One of the things I loved about this film, and there were many, was the way it takes the conventional Hollywood role models and turns them on their head. Bond has forever had, as part of its plot, nameless and personality-less women as eye candy who cannot resist Bond’s powers. Well, here we have Bond himself certainly with a character to play, but very much in the background and serving as eye candy to the main event, which is Lisbeth.
She uses her supernatural techno-photographic-memory powers of reasoning to solve the crime and figure out that James Bond is strung up in some basement about to get sliced from stem to stern. She breaks her way into the devil’s lair to beat him senseless with of all things a golf club. The bad guy gets away in his car, bleeding profusely from the head, and our Lisbeth turns to Bond to ask permission, “Can I kill him?” Of course she doesn’t need to do that. It’s almost a sarcastic tip of the hat to dumb-ass gender roles of the past. She gets on her motorcycle and catches the bastard to insure his demise.

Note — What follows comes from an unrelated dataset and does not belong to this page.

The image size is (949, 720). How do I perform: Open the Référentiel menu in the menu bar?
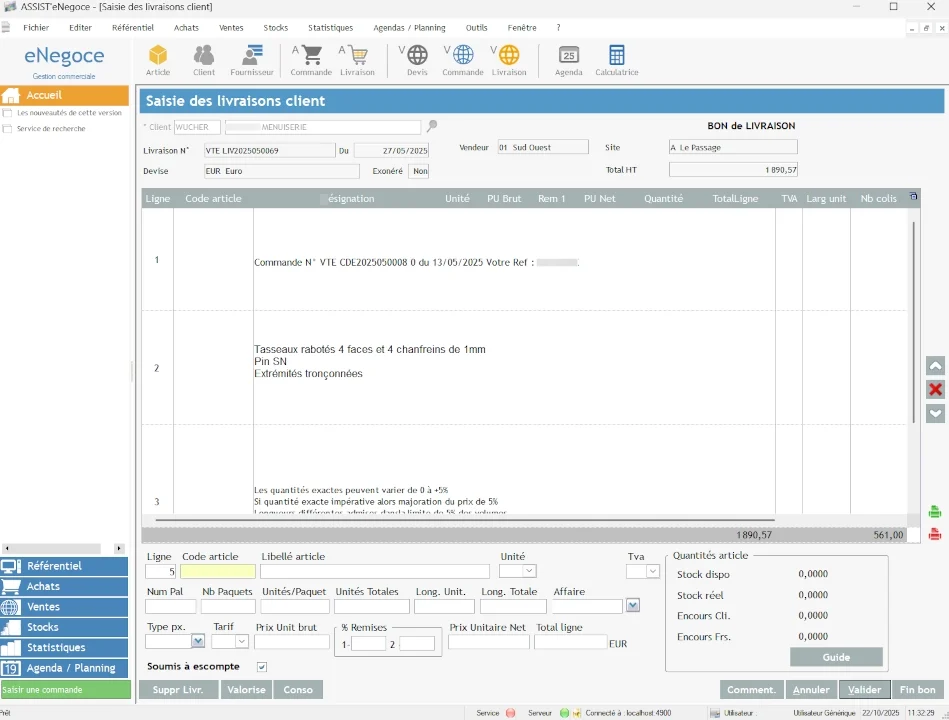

And of course, when she wants to have her way with the eye candy, Mr. Bond, she does that too in a way that doesn’t give him much of a chance to catch his breath. She really isn’t about to take “no” for an answer.
The fact that she is attractive because she is powerful in a totally non-conformist way, sick and bent on revenge, makes her fascinating. She breaks the mold that has gotten way too old and oppressive. And we love her for it. Or at least I did.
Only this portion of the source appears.